Give me beads over blood any day.
This morning, blood. My sickest little patient, a comatose 1 year old, lay jaundiced and limp. After two days of antimalarials and powerful antibiotics, his feverish convulsions had quieted, but he remained weak, obtunded, jaundiced. As we made our way around the ward, the attentive dad pointed out the bloody stool that this baby had just passed. I suspected this was a pre-terminal sign, and labored over his exam, to find anything we had missed. I pulled down his eyelids: now frighteningly pale, the combination of malaria and chronic anemia and now gastrointestinal bleeding conspiring to drain his life. Our most competent nurse quickly took a blood sample to the lab to get blood as we prepared IV fluids, but within ten minutes he was dead. This boy’s mother is mentally retarded, she sat expressionless on the bed, perhaps unable to comprehend the loss. But his father, the one who had carried him in, who had sat by the bedside, who had managed his care, understood. He began to sob. I rarely see a man cry here. The usual post-mortem scene is of wailing screaming women, writhing on the ground, while grim men gather the body and stride off towards burial. But this mother did not react, and this father had those shoulder-shaking heaves as his tears began to flow. Mine too. This boy needed an ICU, instead he had us, and we were not enough to hold on to him in this world.
This afternoon, a bead, the far opposite end of the spectrum. Two grandmothers appeared in the kitubbi just as I was heading off. Sigh. What now? I read the referral: the child they were holding had been send to the operating theatre in Bundibugyo . . . For a foreign body in the nose. I could have given them transport money, probably what they were hoping for. Instead I went inside for a flash light and my handy little ear-wax remover, part of the essential pediatrician package, a sturdy pen-like instrument with a small wire loop at the end. A few seconds later I had determined which nostril held the object, and reached past it with the loop and pulled it out. A bright orange plastic bead, just like the dozens that were braided into this toddler’s hair. The old women jumped to their feet and began a spontaneous song and dance, they were so happy. Me too. This is my kind of problem: concrete, limited, solvable, with clear evidence and end points. I laughed with them. They must have been very worried, and must have been so attached to this little girl, their rejoicing was refreshing.

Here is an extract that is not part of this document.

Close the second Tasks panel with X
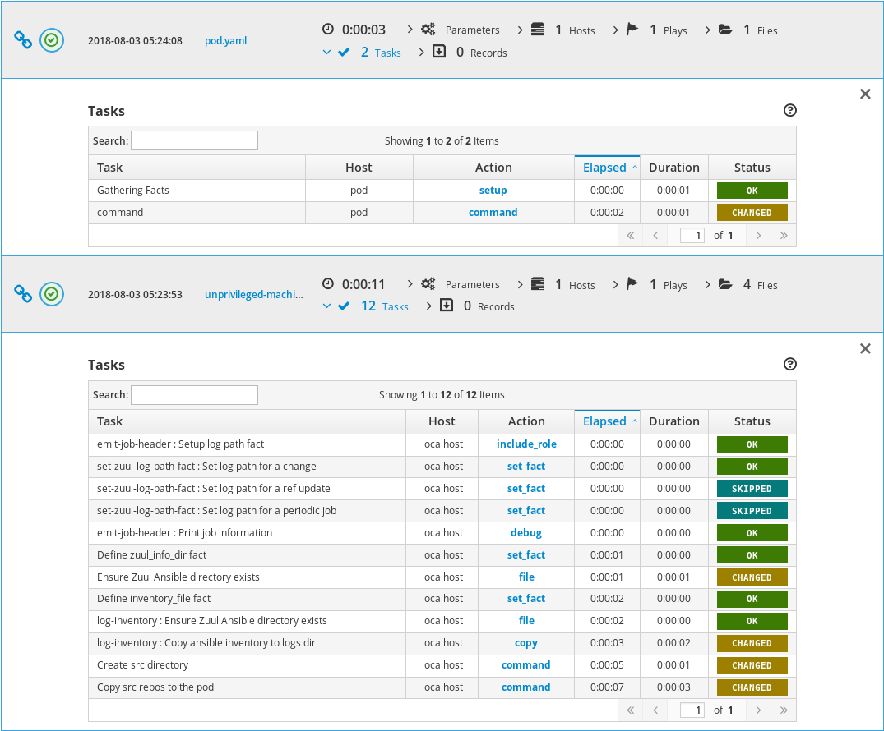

I have to admit that I prefer beads over blood. Something I have the tools to handle, something where I can see the problem and make a difference, in a very short time. No patience required, and little faith. No broken hearts, no tears, and quick glory. Why can’t more of my life be like that, instead of convulsions and tears and blood and feces? Why can’t my problems be as shiny, compact and tangible as a bright orange bead?
1 comment:
Mourning with this father--praying for him and for you. Also praising for the beads! May you have more beads than blood.